AgentFloor is a benchmark and evaluation harness for LLM-based agents that use tools. It consists of 30 deterministic tasks built on 8 abstract tools over an in-memory database and organized as a six-tier capability ladder, from instruction following without tools to long-horizon planning under persistent constraints. The benchmark was introduced to answer a deployment question that existing evaluations do not directly resolve: which parts of agent workflows genuinely require frontier models, and which can already be handled by smaller open-weight systems. In the reported evaluation, 16 open-weight models (0.27B–32B parameters) and GPT-5 are tested across 16,542 scored runs (Karmakar et al., 1 May 2026).
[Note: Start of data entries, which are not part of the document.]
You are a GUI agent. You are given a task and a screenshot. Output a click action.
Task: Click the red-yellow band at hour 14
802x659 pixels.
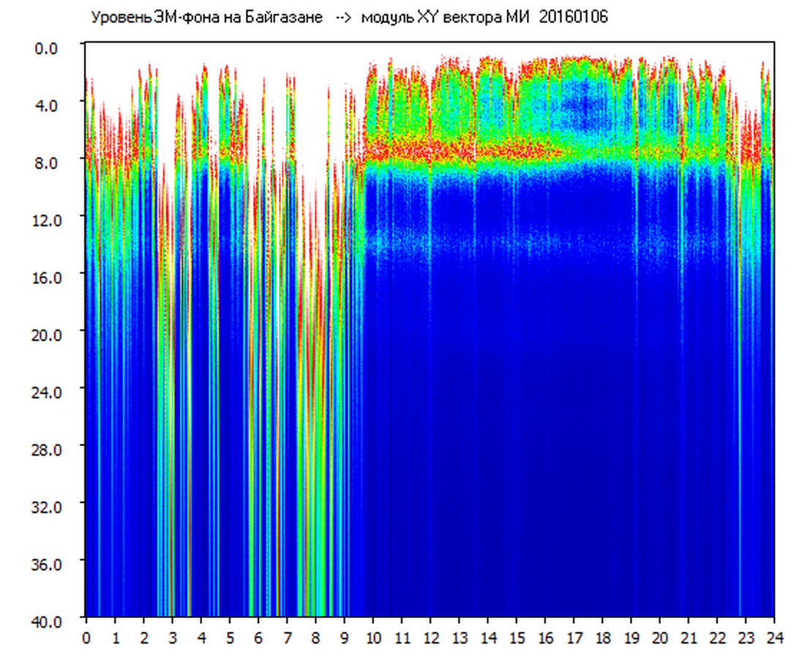tap(488, 150)
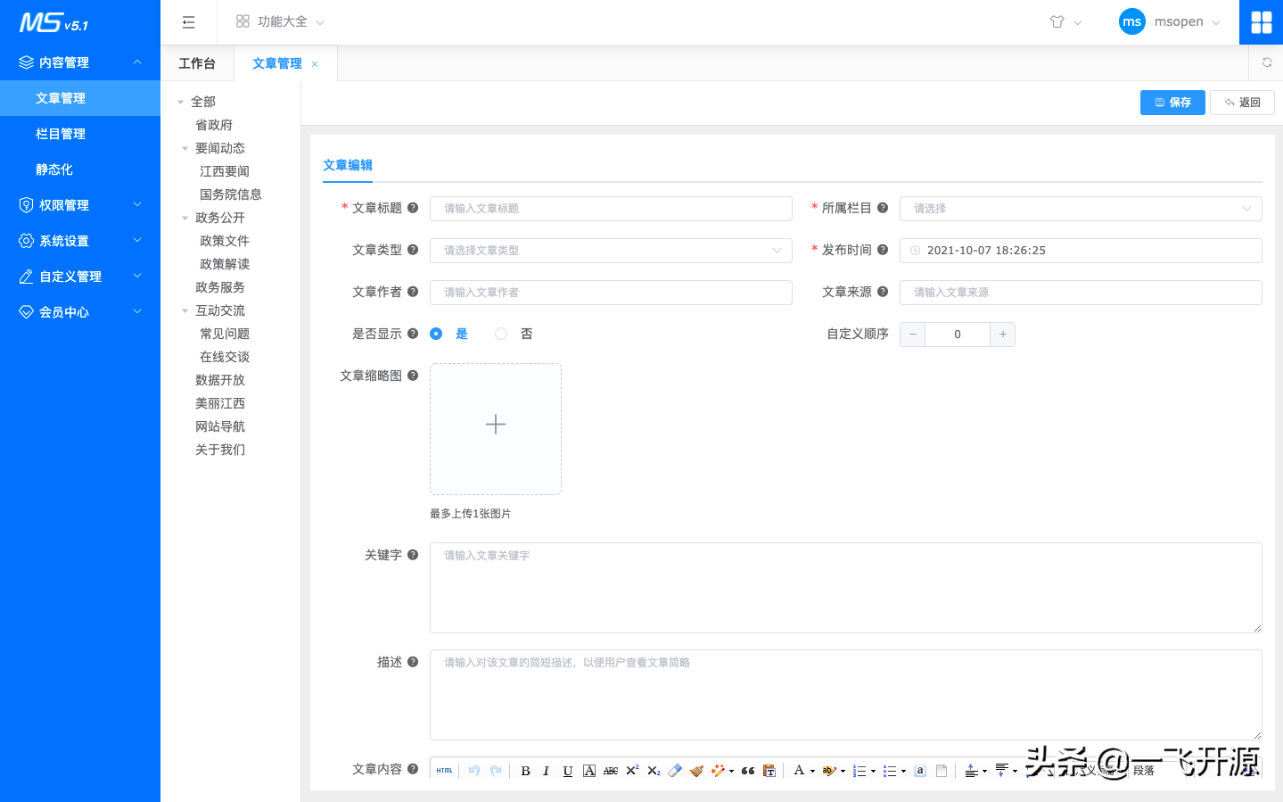
Task: Click the 保存 button to save the article
Action: pos(1172,102)
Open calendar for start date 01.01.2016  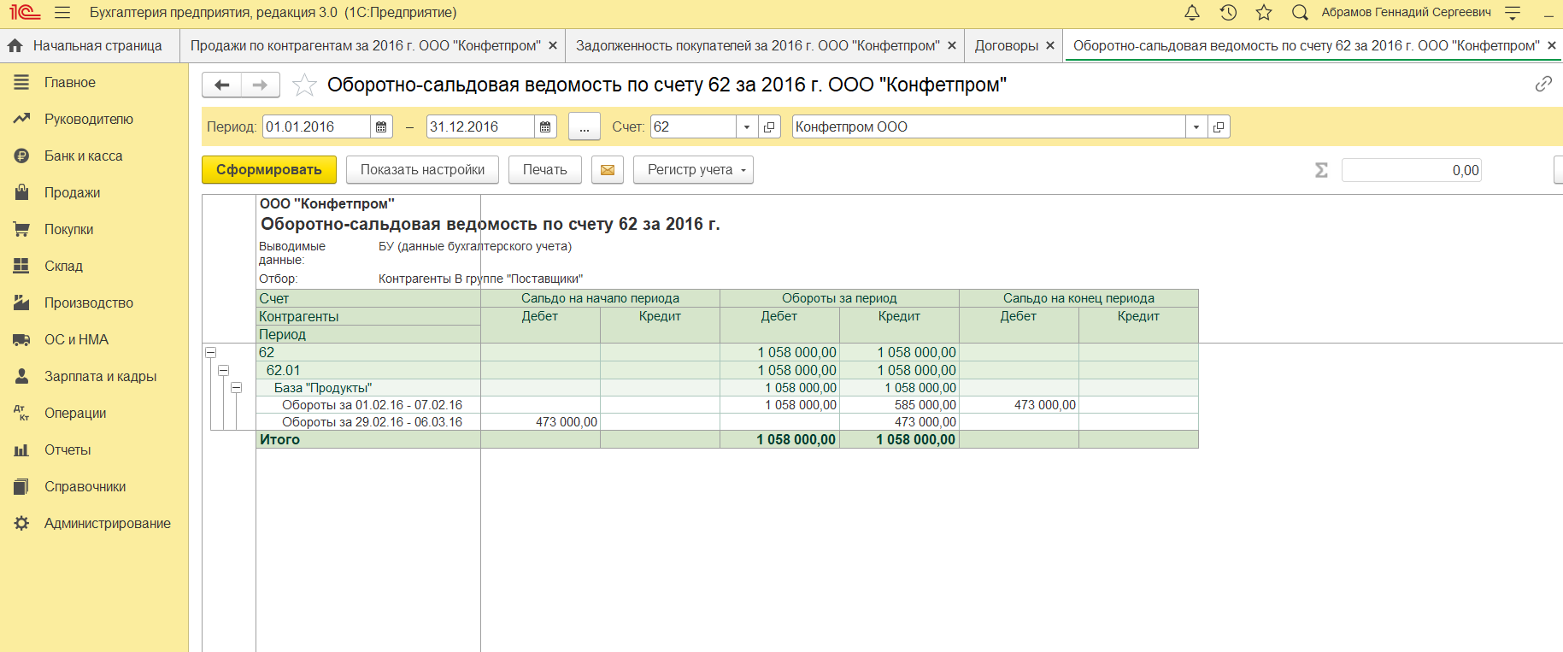point(381,127)
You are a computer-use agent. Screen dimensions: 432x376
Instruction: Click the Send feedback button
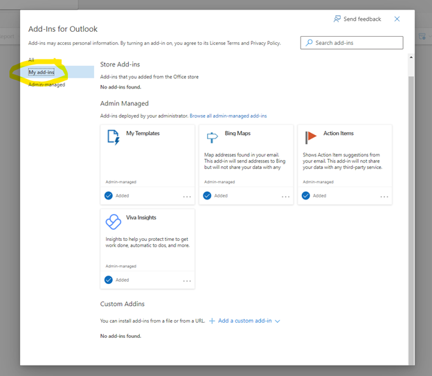(x=357, y=19)
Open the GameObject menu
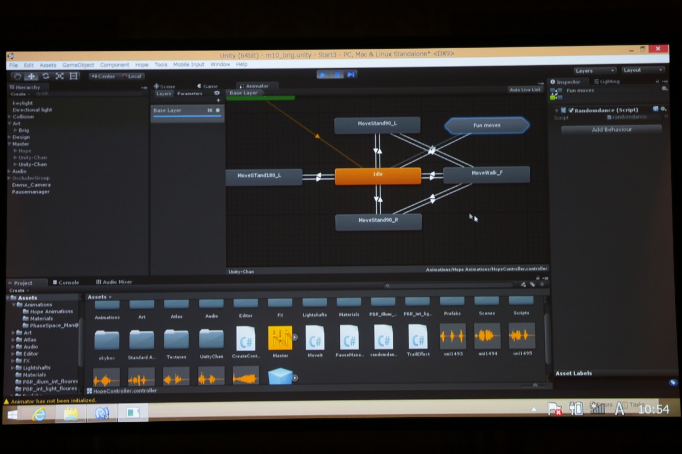This screenshot has height=454, width=682. pos(78,65)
1. Definition, motivation, and scope

AgentFloor was designed around a practical observation about production agentic systems: a single user request often triggers many model calls, and most of those calls are short, structured, and operationally simple. The benchmark therefore asks where the “boundary of model necessity” lies—specifically, whether small and mid-sized open-weight models are already sufficient for routine tool use, and where large frontier models still provide clear value (Karmakar et al., 1 May 2026).

This framing distinguishes AgentFloor from two neighboring benchmark traditions. First, single-turn function-calling suites such as BFCL, API-Bank, and Gorilla emphasize isolated tool calls rather than sequential workflows. Second, broader agentic environments such as ToolBench, WebArena, OSWorld, and SWE-Bench mix tool use with web interaction, GUI complexity, API drift, and contamination risk, making it difficult to separate failures of core tool-use cognition from failures induced by unstable environments. AgentFloor instead isolates the cognitive demands of tool use inside a deterministic abstract-tool environment (Karmakar et al., 1 May 2026).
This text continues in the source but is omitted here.